What the task asks:
Transcribe the records between the lines holding "This screenshot has height=687, width=1355." and "point(683,669)", inclusive, keeping every character the same.

Records shown:
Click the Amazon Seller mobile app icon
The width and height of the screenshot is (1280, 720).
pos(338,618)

* * *

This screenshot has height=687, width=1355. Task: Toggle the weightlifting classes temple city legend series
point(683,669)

...

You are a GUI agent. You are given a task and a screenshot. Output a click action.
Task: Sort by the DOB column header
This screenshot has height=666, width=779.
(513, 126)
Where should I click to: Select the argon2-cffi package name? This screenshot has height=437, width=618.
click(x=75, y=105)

Problem solution:
This screenshot has height=687, width=1355. Task: Toggle the weightlifting classes temple city legend series
point(683,669)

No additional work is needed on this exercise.